On the jacket:
Prominent personalities open up about failure and learning from it
Failure that dreaded word. The fear of failure curtails growth and inhibits people from taking risks. Getting people to talk about failure, especially their own, is the singularly most difficult thing to do. In Why I Failed, Shweta Punj does just that by getting leaders to share experiences of when they did not succeed and how they turned it around to their advantage to emerge indomitable and stronger than before. This book shows that it is okay to fail as long as you treat failure as a stepping stone for greater things.
We've all read various success stories. If not read, heard. Derived inspiration for them. Thought about them much later. Wondered how the achiever did it. Told ourselves, if they can, so can we. I know I have, I am sure most of you have too.
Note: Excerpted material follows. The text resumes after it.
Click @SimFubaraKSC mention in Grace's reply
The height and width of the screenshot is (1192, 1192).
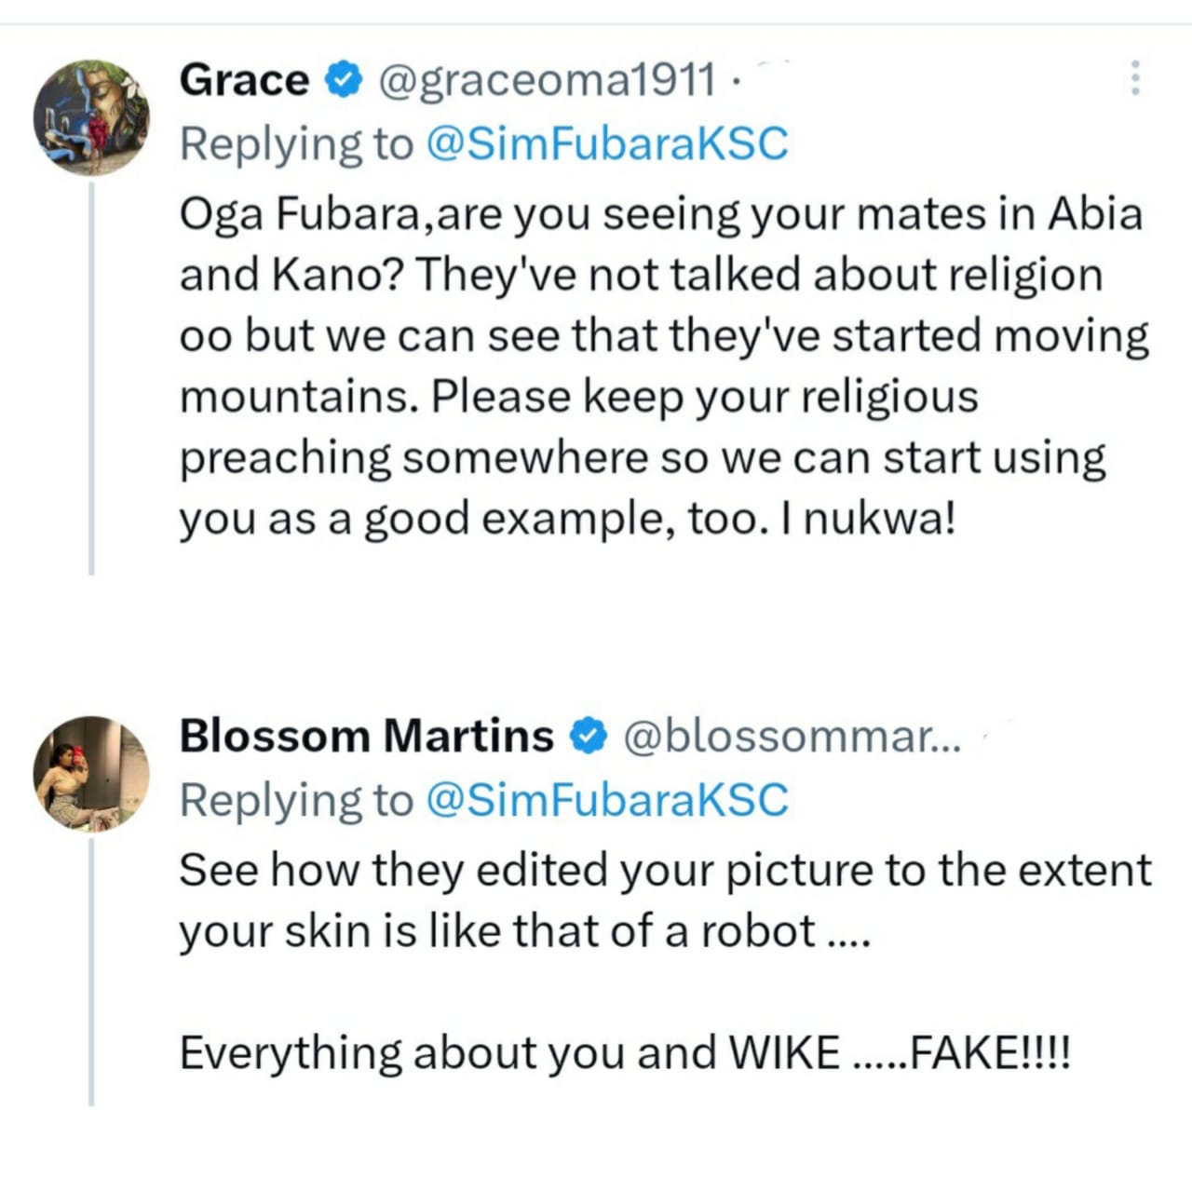click(x=606, y=144)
But, rarely comes a book where achievers talk about the times when they failed. And, miserably. Abhinav Bindra, Anu Aga, Madhur Bhandarkar, Narayanan Vaghul, Kiran Mazumdar-Shaw, Captain Gopinath, Sabysachi Mukherjee, Narayana Murthy, Dr Prathap C Reddy, Sunil Alagh, Subhash Ghai, Ajit Gulabchand, Sminu Jindal, William Bissekk, Sanjeev Goenka and Shankar Sharma - each an example in him(her)self in being an achiever on the global scene, yet they have failed miserably in what they do, at some point of their lives. Why did they fail? What happened? There is always a reason, and in Why I Failed: Lessons from Leaders, these people talk about the same.
India was ecstatic when Bindra won the Olympic medal. And equally bitter when he didn't. The same person who was showered with bouquets was now being thrown brickbats. What no one thought of was, why? Why did he drop out so soon? Bindra analyzes and tells us why - I was not desperate enough to win. Courageous!
When Kiran Mazumdar-Shaw was setting up Biocon from scratch, it wasn't easy. She didn't take the easy way out, but raised money for her entrepreneurial venture and trying to build credibility, when the first batch of enzymes failed. Shaw confesses that in the initial years, she failed to get the best talent for her venture.
Subhash Ghai, a FTII alumni, wanted to be an actor. But every film he auditioned for, went to his FTII batchmate, Rajesh Khanna. Thus began the five-year jinx. How Ghai never gave up his love for films, despite no success in the one thing he knew he was born to do - act. Reading about what Ghai has to say, about his failure and learning from it, one also realizes, how big a word love is and that there can be advantages even in disadvantageous situations.
All in all, and extremely good read; short and precise. Perfect, crisp editing makes the good a very good handbook to go back to, from time to time, to draw inspiration from.
[This review is for Random House India. The opinions are strictly my own and not been written under any obligation.]